Here is a diagram that shows the processing pipeline for the blog writer.

axd_data_flow

To generate the blog assets, you need to input an audio file, a PDF resume, and a photo of the guest. It then:

  1. Extracts the guest details from the resume
  2. Transcribes the audio file (using AssemblyAI w/ speaker diarization)
  3. Generates landscape + square thumbnails in the Ambitious x Driven style by using an 🤗 Hugging Face Image Segmentation model & the resume details
  4. Generates a blog post, title, description and LinkedIn post using the guest details(to reduce hallucinations + fix transcription errors) and transcript.

[Design] Below is the system design for the blog writer. axd_design

  • I created a separate File Helper class + FileHandlers that directly interact with the file system (as it's more convenient for a personal project + viewing the outputs).
  • I encapsulate each Blog 'component' into a separate schema and helper class ('Files', 'Metadata', 'Thumbnails', 'Blog').

Here is how a typical file change happens (e.g. generating a title)

  1. User requests a file from the CLI (we are requesting files as there are multiple Zoom recordings in the folder)
  2. The BlogEditor class requests the file from the FileHelper
  3. The FileHelper parses together all the files using the relevant FileHandlers, then returns it to the BlogEditor (then CLI for viewing)
  4. Then, through the CLI, the user can apply relevant functions (e.g. generate all, transcribe, edit, ...). The BlogEditor gets the latest file, applies the requested function, saves the file, then returns it to the CLI for viewing.

Usage

On MacOS:

# Create virtual environment
python3 -m venv venv

# Activate virtual environment
source venv/bin/activate

# Install dependencies
pip install -r requirements.txt

Required changes before using:

  • Update the Zoom folder path in blog_editor.py
  • You'll have to write your own prompts.py file (I can provide a skeleton if it's needed - reach out here: http://linkedin.com/in/anirudhhramesh/ or anirudhh.ramesh[AT]gmail.com)
  • You'll have to include a .env file following the env.example file

Required files

  • Provide .m4a/.mp3 2-person interview (with one guest and one interviewer)
  • Provide resume.pdf (of the guest)
  • Provide photo.png (of the guest) - needs to end with photo.png

Then:

python cli.py

This will run & open the CLI interface. I recommend going into full-screen terminal mode before running this.

Features

In the CLI interface:

  • list (see all the blogs found in your Zoom folder)
  • get <blog_name> (get the blog with the given name, this will be your 'working blog')
  • generate all (generate all the attributes for the blog)
  • edit (edit the attribute with the given value)
  • publish (publish the blog to notion)
  • reset all (reset all the attributes for the blog) - (NOT YET IMPLEMENTED)
  • reset (reset the attribute with the given value) - (NOT YET IMPLEMENTED)

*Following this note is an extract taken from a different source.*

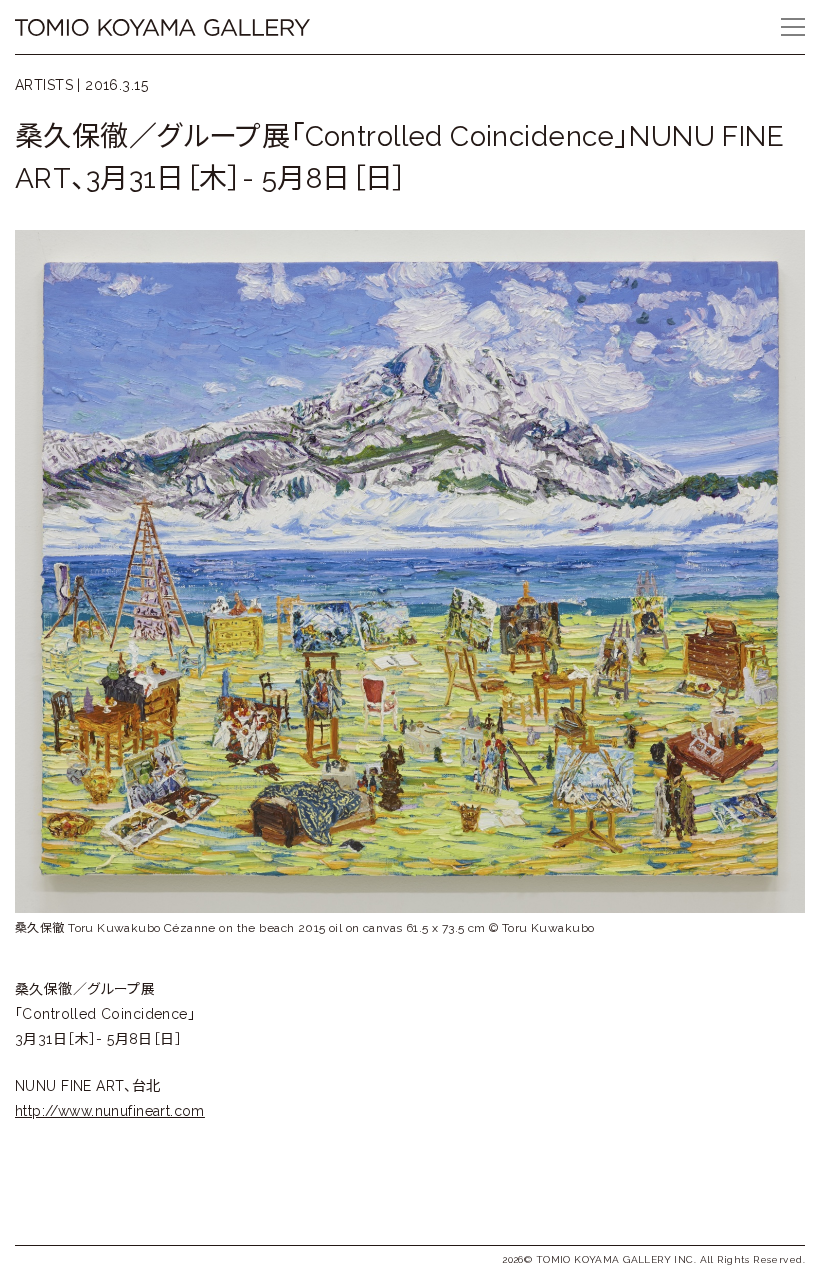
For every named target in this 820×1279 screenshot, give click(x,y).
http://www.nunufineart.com (110, 1111)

Prompt-engineering details for generating a human-sounding 'true-to-transcript' blog

  • I probably will write a paper on this, so I'll share more details once that's prepared :)
  • In the meantime, I'm looking for labs/researchers to advise the paper-writing, if you're interested email me please: anirudhh.ramesh[AT]gmail.com

Citations

I use the BiRefNet model for image segmentation model from Hugging Face. This one seemed to work best out of the couple I tried.